Il fallimento delle politiche nei decenni
Un secondo tentativo corrisponde all’istituzione, dopo la Seconda guerra mondiale, della Cassa per il Mezzogiorno. La volontà era di affiancare all’intervento ordinario dello Stato un intervento straordinario, creando un ente dotato di una forte autonomia decisionale e progettuale. Negli anni del suo operato – 40 anni fino al 1982 – la Cassa ha reso possibili la progettazione e il finanziamento di grandi infrastrutture. Tuttavia, la condizione meridionale non migliorò particolarmente: secondo Daniele e Malanima (2011), fatto 100 il PIL pro capite del Nord, quello del Sud passò solo da 53 a 60 con la presenza della Cassa. Diversi autori hanno riportato come la Cassa, in realtà, sia negli anni diventata uno strumento di erogazione di sussidi utili per istituire rapporti clientelari e affaristici tra la classe politica e i cittadini stessi.
Gestione inefficace e inefficiente
Dal 1992, poi, altri strumenti sono stati posti in essere: tra questi, i contratti d’area – con lo scopo di favorire la nascita di nuove attività in zone colpite da crisi occupazionale – e i patti territoriali – attraverso cui, tramite investimenti privati, le amministrazioni pubbliche si impegnavano a migliorare infrastrutture e servizi nel Paese. Queste iniziative, però, non hanno dato i risultati attesi, anzi: negli anni 90’, il PIL pro capite del Sud è calato, riprendendo lo studio sopra citato, dal 60 al 56% di quello settentrionale. Dati, questi, a cui ha inevitabilmente contribuito anche la responsabilità politica della classe dirigente dell’epoca, attraverso una gestione inefficace e inefficiente delle risorse stanziate.
La missione del PNRR
La più grande sfida del Programma nazionale di ripresa e resilienza sarà quella di assorbire, programmare e implementare le risorse a disposizione. Un compito arduo, soprattutto considerando che gli enti meridionali dovranno gestire circa 20,5 miliardi di euro, di cui la metà nel biennio 2024/2025. Tale missione richiede un enorme efficientamento della macchina amministrativa, con un impiego notevole di risorse umane e finanziarie, tanto nel pubblico quanto nel privato. Grazie anche ai contributi e al ruolo degli strumenti di cui sopra, il quadro di riferimento iniziale deve prendere una rotta differente, volta a rilanciare un territorio, quello del Mezzogiorno, che negli anni ha subito un crescente divario dalle regioni del Nord.
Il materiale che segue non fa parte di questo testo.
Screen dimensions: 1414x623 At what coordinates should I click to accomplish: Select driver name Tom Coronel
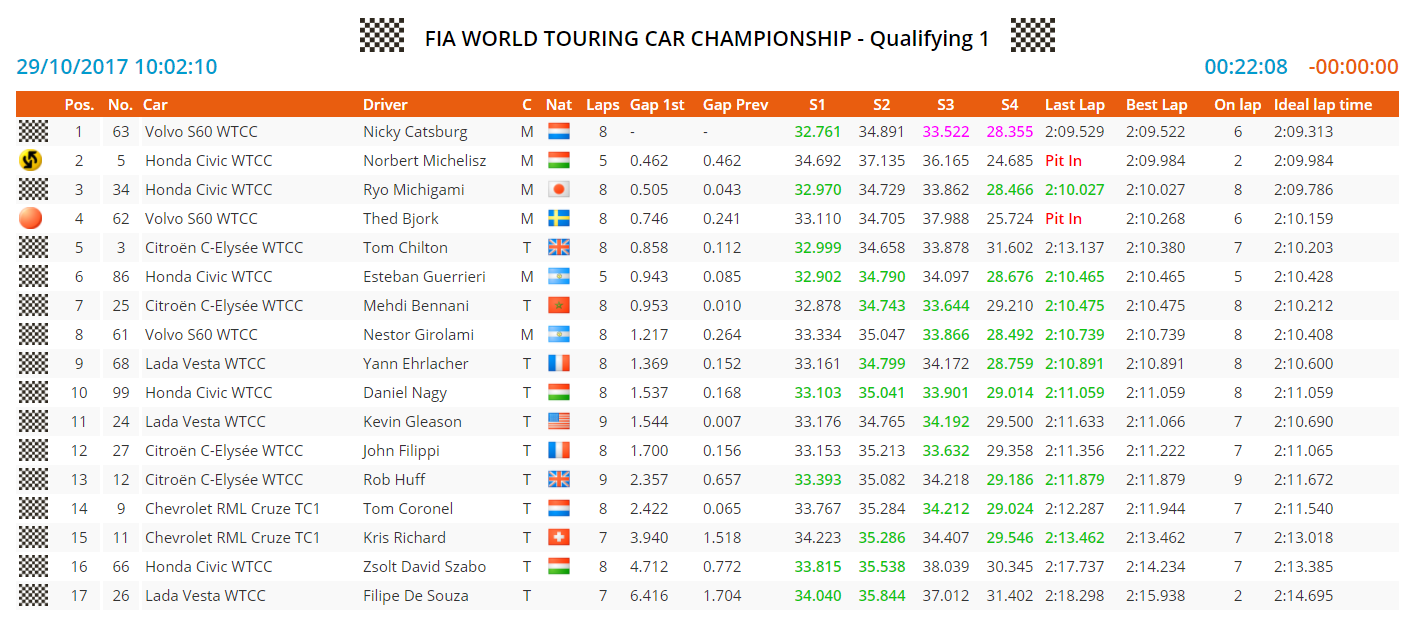pos(408,509)
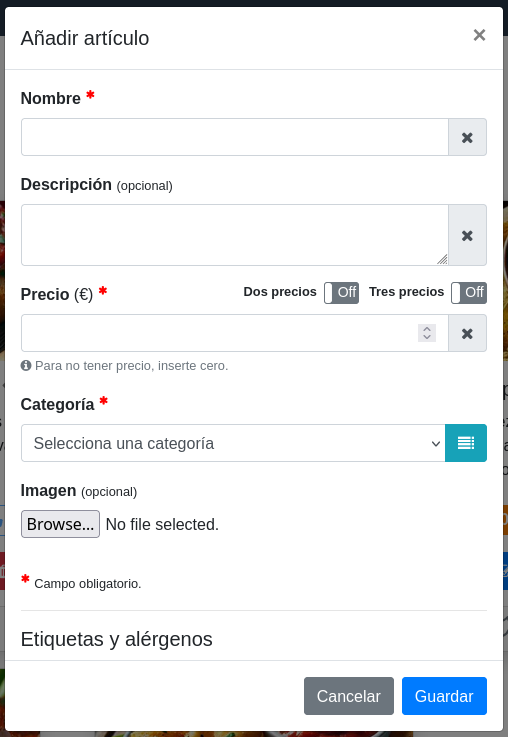Clear the Descripción text area using X icon
Viewport: 508px width, 737px height.
pos(467,235)
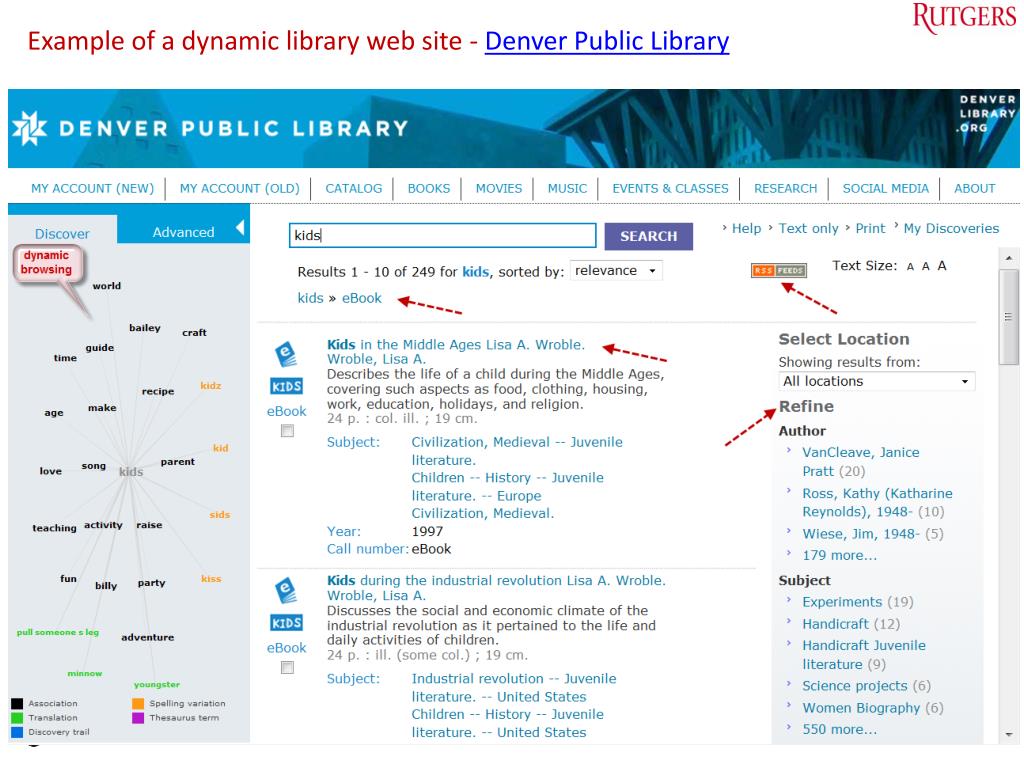
Task: Check the box under first eBook result
Action: pos(287,431)

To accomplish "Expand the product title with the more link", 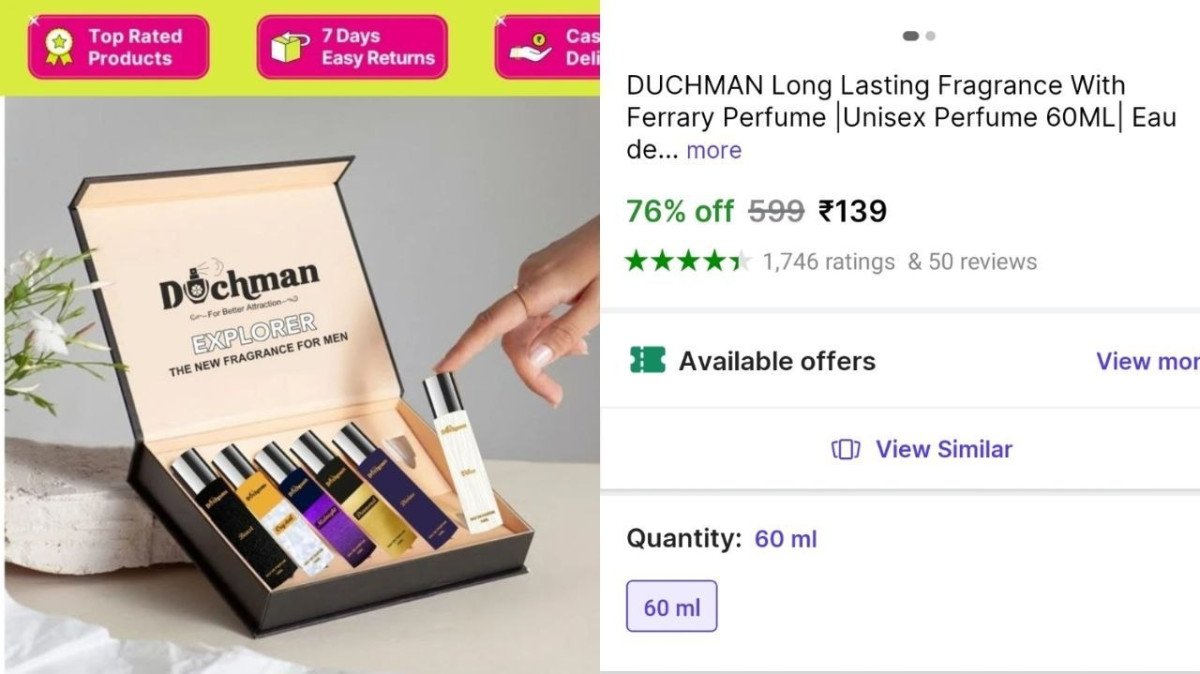I will pos(713,150).
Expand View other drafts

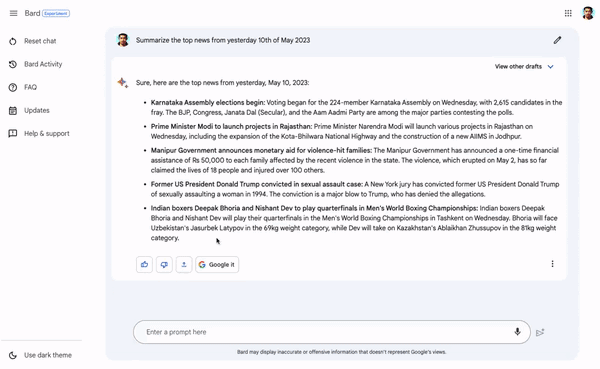point(524,67)
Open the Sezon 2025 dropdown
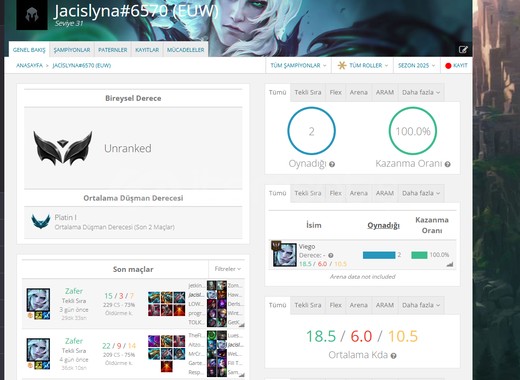 tap(417, 65)
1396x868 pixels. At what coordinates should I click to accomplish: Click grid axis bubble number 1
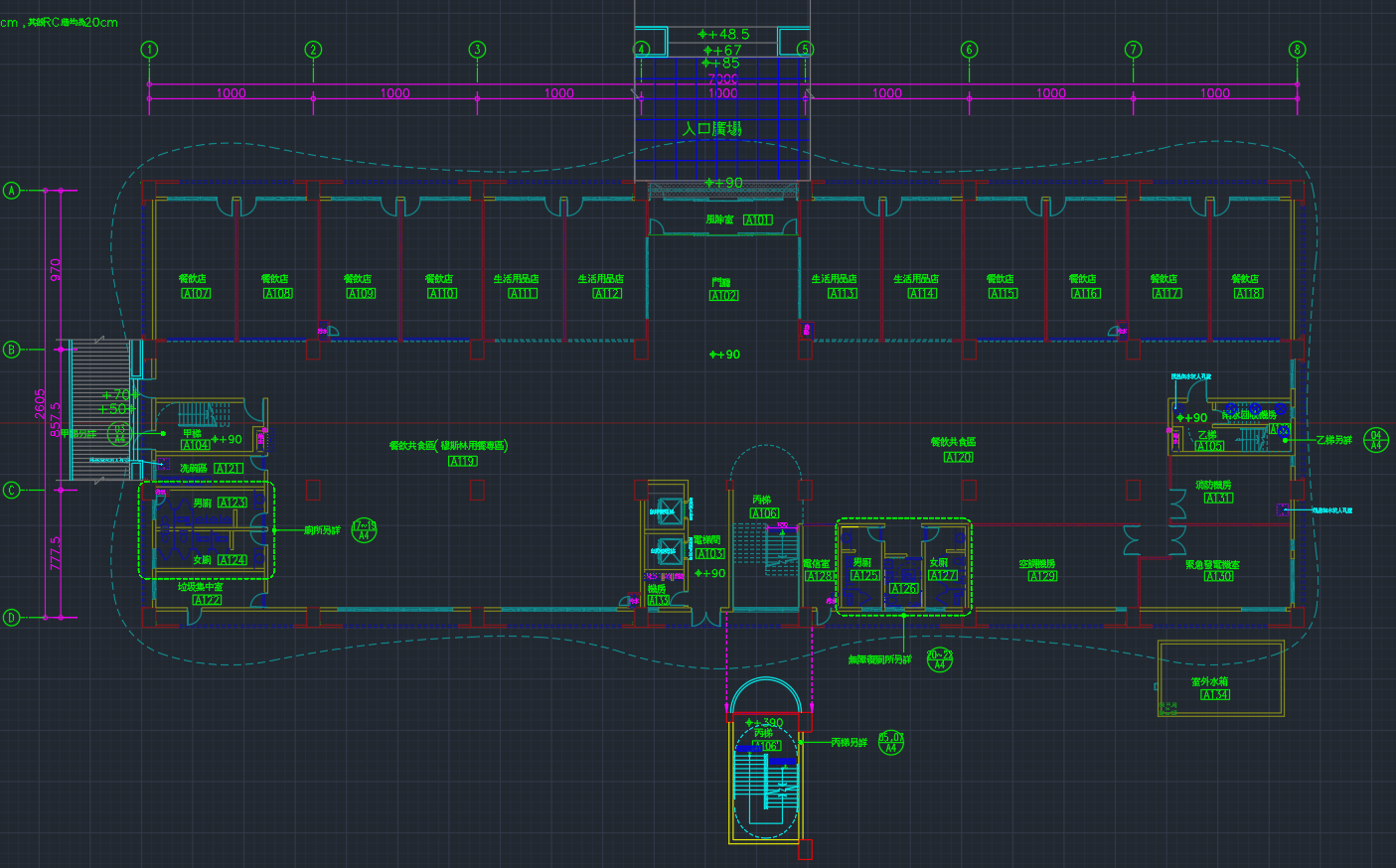[149, 50]
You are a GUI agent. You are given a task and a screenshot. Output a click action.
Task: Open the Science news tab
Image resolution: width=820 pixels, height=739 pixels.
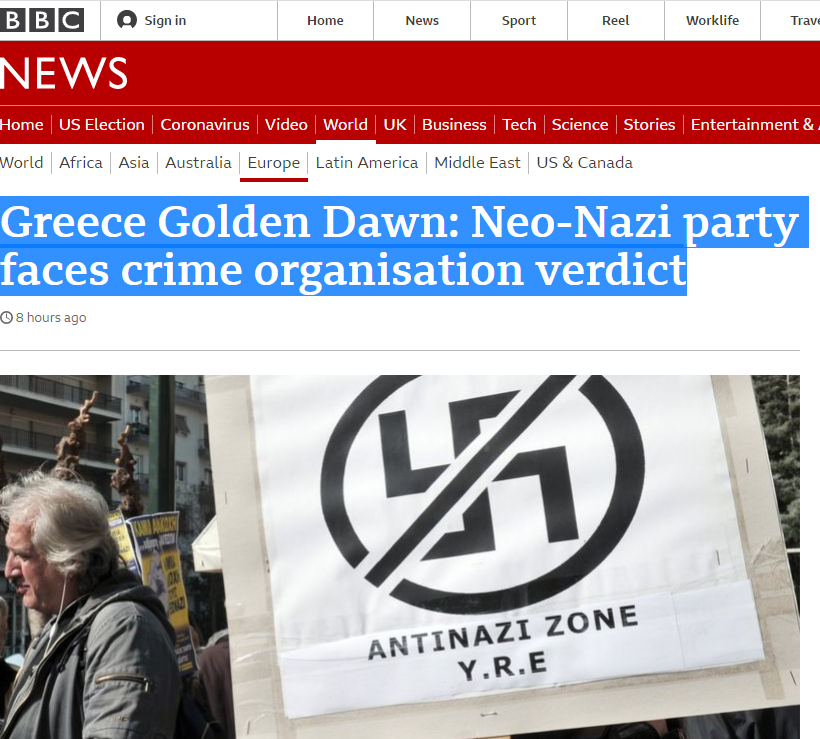click(x=580, y=124)
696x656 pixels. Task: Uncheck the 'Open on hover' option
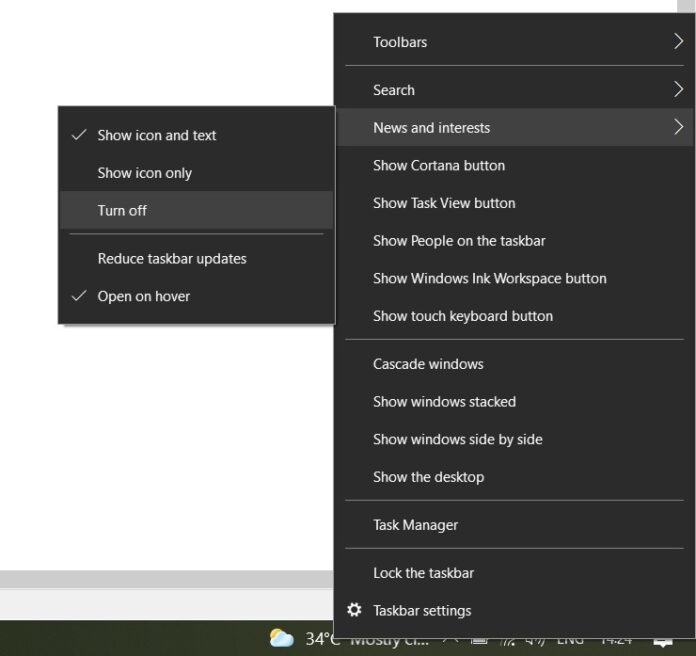click(x=143, y=296)
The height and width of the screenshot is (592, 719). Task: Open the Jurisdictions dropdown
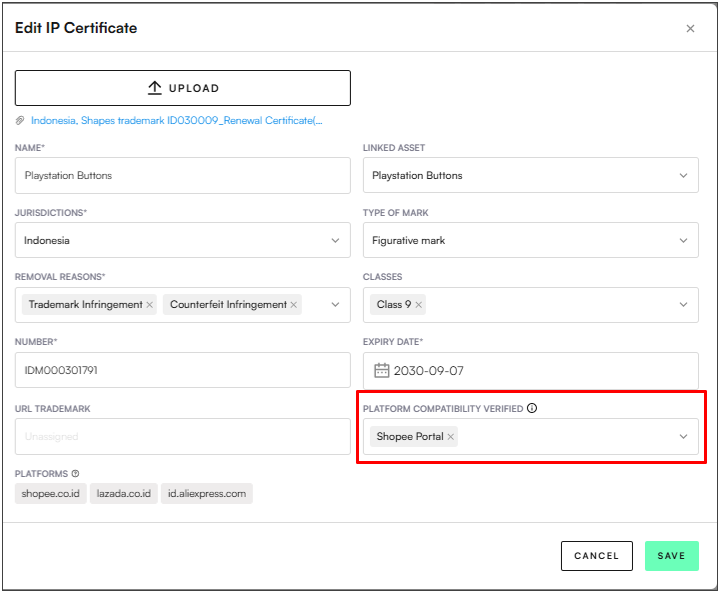[335, 241]
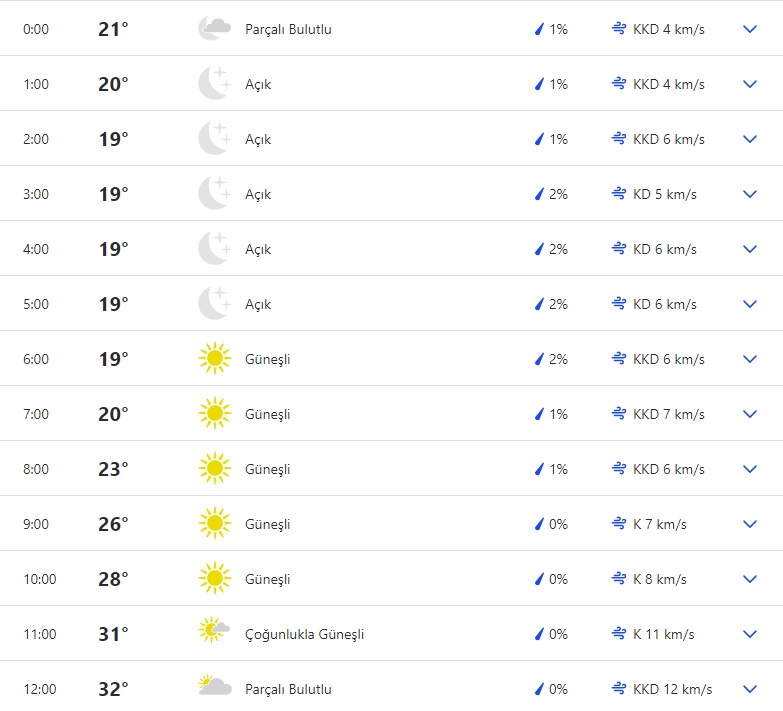Viewport: 783px width, 711px height.
Task: Expand the 4:00 forecast row chevron
Action: tap(750, 249)
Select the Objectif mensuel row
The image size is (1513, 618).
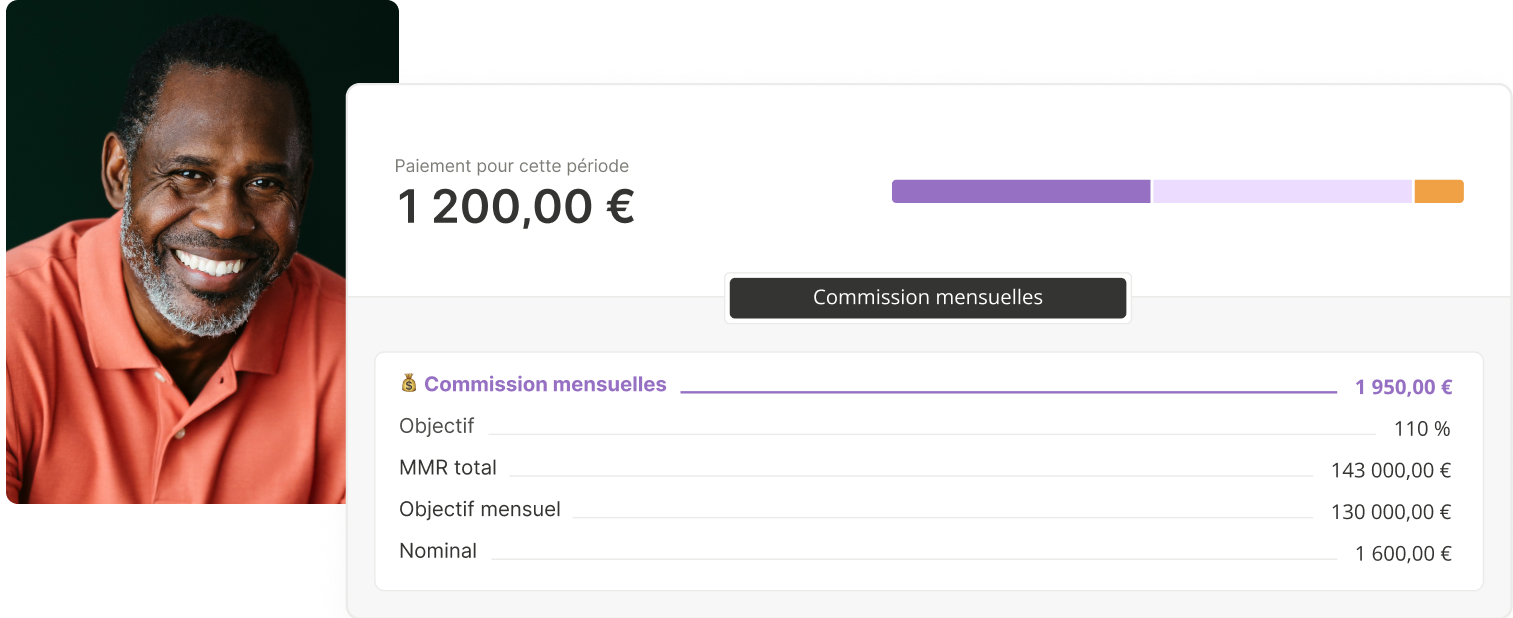pos(480,509)
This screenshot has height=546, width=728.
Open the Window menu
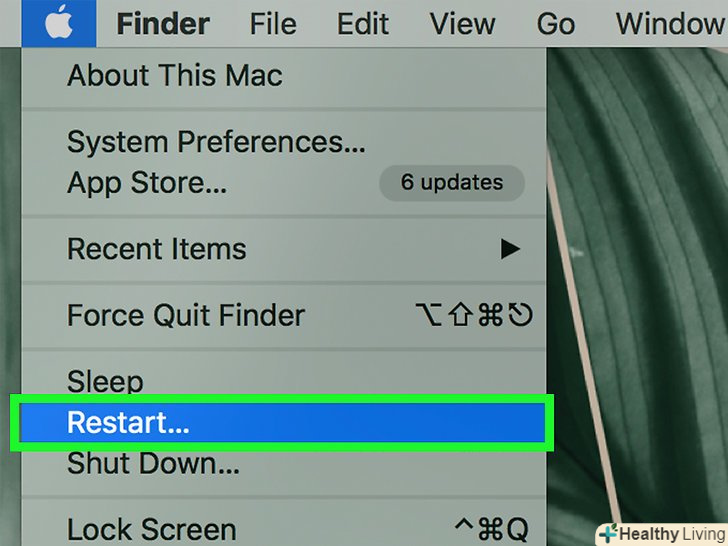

Se è vero che il Sud è ricco di risorse, sia come capitale che come lavoro, è altresì vero che ad oggi, come affermava Goethe, il Nord ha “un grosso magnete che irresistibilmente attrae indietro”. Mai come oggi, le regioni del Sud hanno la possibilità di ripartire, e di dare slancio all’economia delle imprese e del settore pubblico nel Meridione, per ridurre un divario, quello con il Nord, che da anni caratterizza anche le classi sociali di riferimento.